The sight symbolism is clear in the narrator’s statement: " man’s world is into his eyes (MC, 237)."

Ensaio sobre a cegueira is the dystopian account of an epidemic of white blindness that affects the nameless inhabitants of a nameless country. Those people initially affected are taken to a former mental hospital that is guarded by soldiers. Enigmatically, the wife of a sightless ophthalmologist has been spared from going blind.

In order to stay with her husband, she feigns blindness and becomes acquainted with a small group of blind people, including the first blind man. As the epidemic spreads theirs captors lose their sight and the doctor’s wife remains as the witness of the breakdown of all that civilisation takes for granted and the descent of human beings into a state of barbarism. To survive, the blind are forced to leave the hospital and face the world outside. Civilisation has disintegrated; people wander the streets unable to find food, clothing or shelter. Life is reduced to an animal-like struggle to survive.

The doctor’s wife becomes the leader of the group and the reader is taken to follow their journey throughout the city.
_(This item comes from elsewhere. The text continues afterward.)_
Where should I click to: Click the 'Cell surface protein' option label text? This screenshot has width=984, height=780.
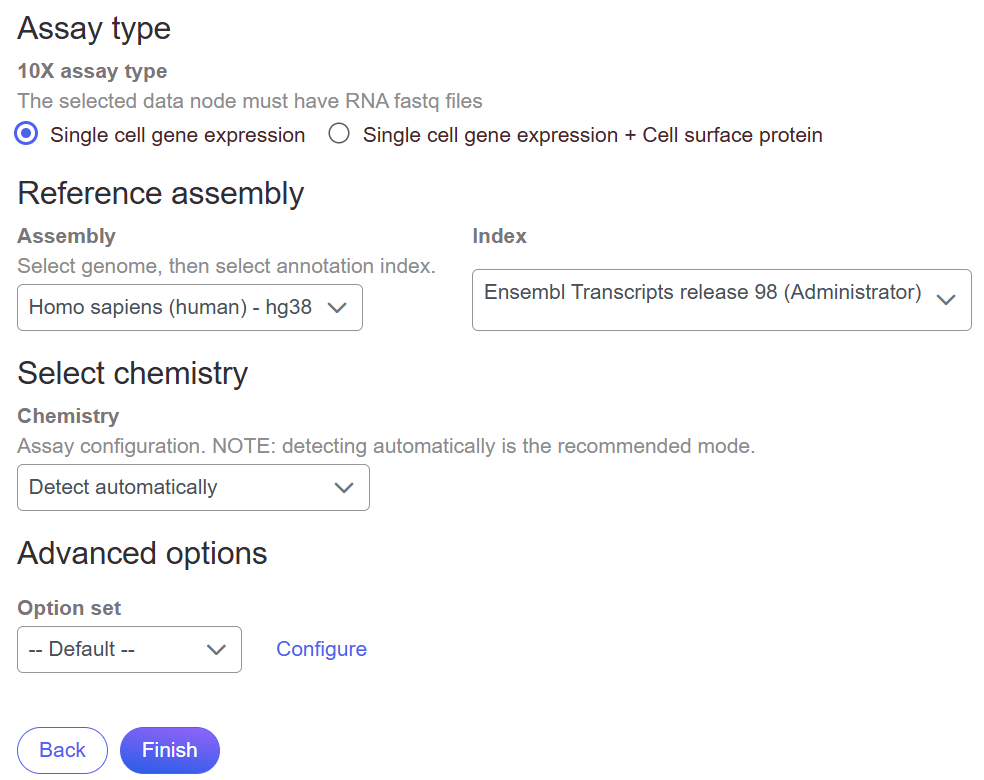click(732, 135)
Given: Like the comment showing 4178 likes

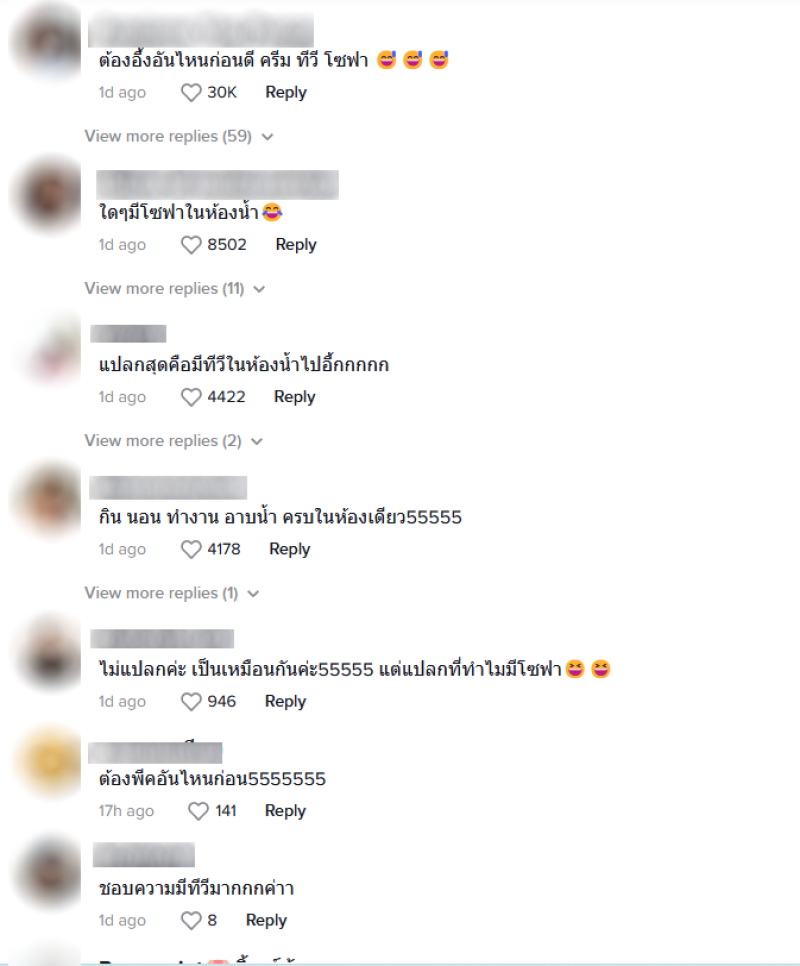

As blindness is a powerful and disturbing allegory of what might happen if society loses sight of what is truly meaningful, both character and narrator partake the same mission: bring out the awareness that there are many forms of blindness and multiple ways of being blind.

In a passage that recalls Memorial do convento, the doctor’s wife finds some veiled images at a church and, in answer to her husband’s remark about the images’ blindness, she says: "You are wrong, images can see with exactly the same eyes that look at them, finally blindness is for all (ESC, 302)."

Blindness amplifies everyone’s fundamental helplessness and interdependence and reveals lies man tells himself to get through the day. The ophthalmologist useless expertise functions as an emblem of it. That truth is what man cannot bear to see. In the context of the novel, seeing is a courageous act.

In Memorial do convento the sight symbolism stands for the discursive process of seeing into the frailty of historical register of events and the perennial concept of truth. Otherwise in Ensaio sobre a cegueira, the symbolism evolves to the awareness that what keeps catastrophe and barbarism away is our ability to see, understand and control our world.

It is possible to trace back the seeds of Ensaio sobre a cegueira in Memorial do convento. For instance, Blimunda promises to go out with Baltasar in order to prove that her skill is true. The narrator points out the difference between seeing and looking, by saying that those who look are a different sort of blind people. This passage parallels the introductory lines to the novel, a presumed quote to a non-existent Book of advice: "If you can look, see. If you can see, notice."

At the end of the novel, the doctor’s wife who was the only one to see the total collapse of society feels that her privilege of sight over blindness has become the worst of all. The narrator refers to her as the woman "who was born to witness horror".

As soon as vision is restored, for the blind the memory of the terrible experience seems to vanish into the air. Apparently the doctor’s wife is the only one to approach awareness. Her last words seem to confirm it:

Do you want me to tell you what I think, Say it, I think we didn’t get blind, I think we are blind, Blind who are able to see, Blind that, seeing, can’t see. ESC, 310.

Although sceptical the novel does not represent a denial on the author ´s faith in human power of change. Saramago is totally successful in balancing paradoxes. It might be said that he is epistemologically sceptical- since he uses his fiction to knock away at our foundations- but at the same time he is metaphysically faithful.

Blimunda and the doctor´s wife share an emblematic task, that of carrying out within the fictional world the narrator´s commitment to convey the author´s ideology.

Both novels could properly deserve the title of " essay on sight" , as they have successfully unveiled "the windows of our soul" by showing that ignorance is a short path towards chaos.